The chipmaker that has been a key driver of the AI frenzy in recent months, reported second quarter revenue 15% higher than the previous quarter and up a staggering 122% from a year ago, and at $30 billion it surpassed the $28.9 billion that analysts were expecting. Gross margin was 75.1% (down from 78.1% in the first quarter). Earnings of 68 cents per share also beat the expected 64 cents.
The firm also reported record quarterly Data Center revenue of $26.3 billion, up 16% from Q1 and up 154% from a year ago.

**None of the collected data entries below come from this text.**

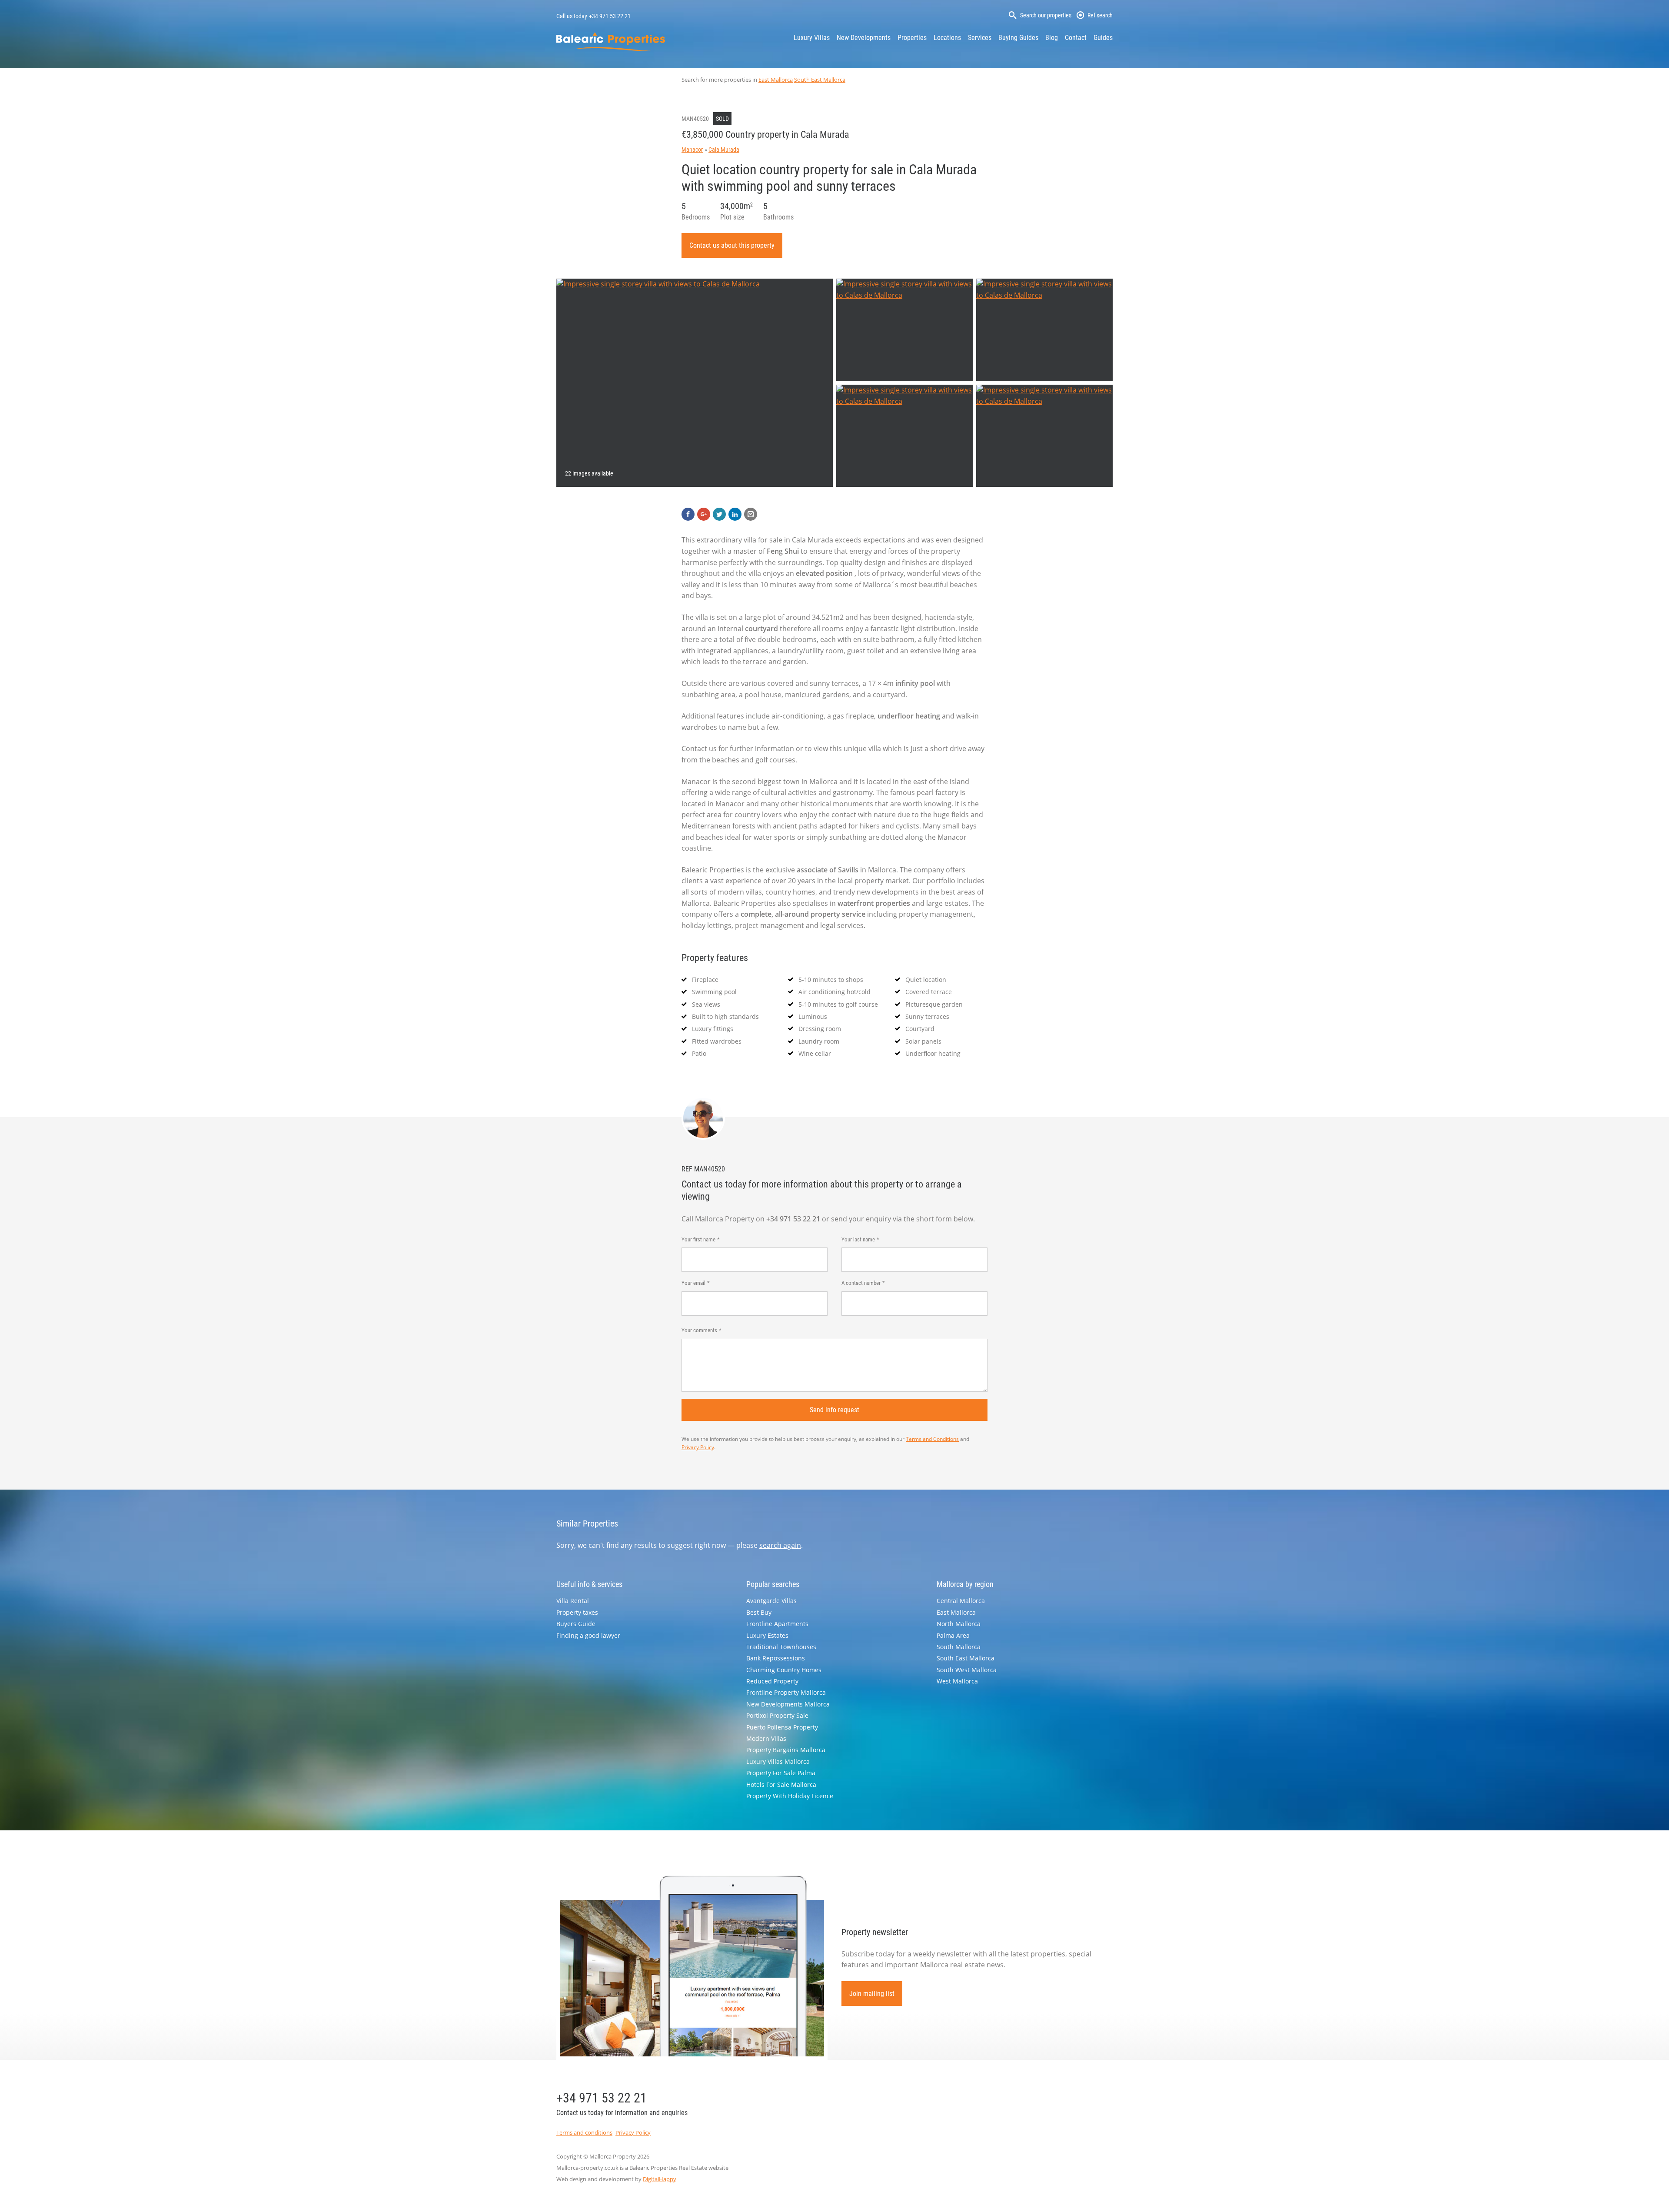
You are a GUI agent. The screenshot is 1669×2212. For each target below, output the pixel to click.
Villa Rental (572, 1601)
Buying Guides (1018, 37)
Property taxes (577, 1612)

But it was the devil in the detail that concerned investors with Nvidia’s third quarter revenue estimated at around $32.5 billion (plus or minus 2%), above the $31.9 billion average analysts were calling for, but below the highest expectation of $37.9 billion.
Investors have been concerned about some issues with Nvidia’s next-generation Blackwell chip but the company has addressed the issues and Jensen Huang, founder and CEO, said that “the anticipation for Blackwell is incredible,” adding that “Blackwell samples are shipping to our partners and customers.”
The earnings report also revealed that Nvidia had returned $15.4 billion to shareholders in the form of shares repurchased and cash dividends during the first half of fiscal 2025. As of the end of the second quarter, the company had $7.5 billion remaining under its share repurchase authorization, and this week its board approved an additional $50 billion in share repurchase authorization, without expiration.
Nvidia shares were down as much as 5% in premarket trading Thursday before recovering somewhat later on. Overall futures on the S&P 500 and Nasdaq 100 erased earlier losses.
With the end of earnings season the market will now focus on the US economy and the question of whether data, including the jobs report, will require rate cutting from the Fed.
“What investors are looking for now is further confirmation that if economic momentum is weakening, the Federal Reserve are going to ride to the rescue, and provide a series and of substantial cuts,” Brian O’Reilly, head of market strategy at Mediolanum International Funds told Bloomberg.